REQUIRED ACTIONS →
a – Translate this sentence from the tmpfs commit message into Spanish: "It is not clear to me how to handle writeable mappings on rw->ro for tmpfs best."
b – Please write out the stretch of the tmpfs commit message from "next in thread" through "mount into ro.".

QUOTED PASSAGE →
- - -

Skip site navigation (1)Skip section navigation (2)
Date:      Tue, 2 Apr 2019 13:59:04 +0000 (UTC)
From:      Konstantin Belousov <kib@FreeBSD.org>
To:        src-committers@freebsd.org, svn-src-all@freebsd.org, svn-src-head@freebsd.org
Subject:   svn commit: r345803 - head/sys/fs/tmpfs
Message-ID:  <201904021359.x32Dx4RD090274@repo.freebsd.org>

next in thread | raw e-mail | index | archive | help
Author: kib
Date: Tue Apr  2 13:59:04 2019
New Revision: 345803
URL: https://svnweb.freebsd.org/changeset/base/345803

Log:
  tmpfs: plug holes on rw->ro mount update.
  
  In particular:
  - suspend the mount around vflush() to avoid new writes come after the
    vnode is processed;
  - flush pending metadata updates (mostly node times);
  - remap all rw mappings of files from the mount into ro.
  
  It is not clear to me how to handle writeable mappings on rw->ro for
  tmpfs best.  Other filesystems, which use vnode vm object, call
  vgone() on vnodes with writers, which sets the vm object type to
  OBJT_DEAD, and keep the resident pages and installed ptes as is.  In
  particular, the existing mappings continue to work as far as
  application only accesses resident pages, but changes are not flushed
  to file.

- - -

DATA SHOWN →
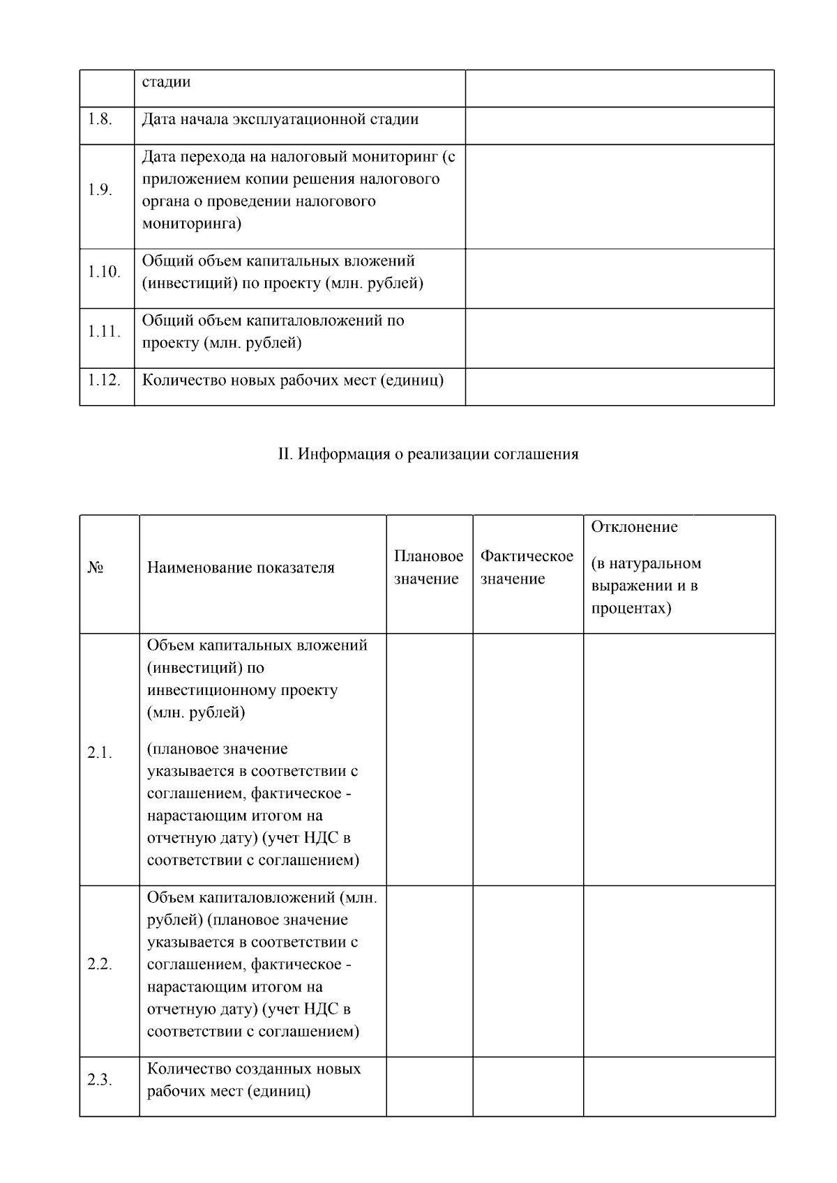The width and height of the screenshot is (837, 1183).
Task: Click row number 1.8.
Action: pos(100,119)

- - -

TASK-BY-TASK ANSWERS →
a – No me queda claro cuál es la mejor manera de manejar las asignaciones con permiso de escritura en el paso de rw a ro para tmpfs.

b –
next in thread | raw e-mail | index | archive | help
Author: kib
Date: Tue Apr  2 13:59:04 2019
New Revision: 345803
URL: https://svnweb.freebsd.org/changeset/base/345803

Log:
  tmpfs: plug holes on rw->ro mount update.
  
  In particular:
  - suspend the mount around vflush() to avoid new writes come after the
    vnode is processed;
  - flush pending metadata updates (mostly node times);
  - remap all rw mappings of files from the mount into ro.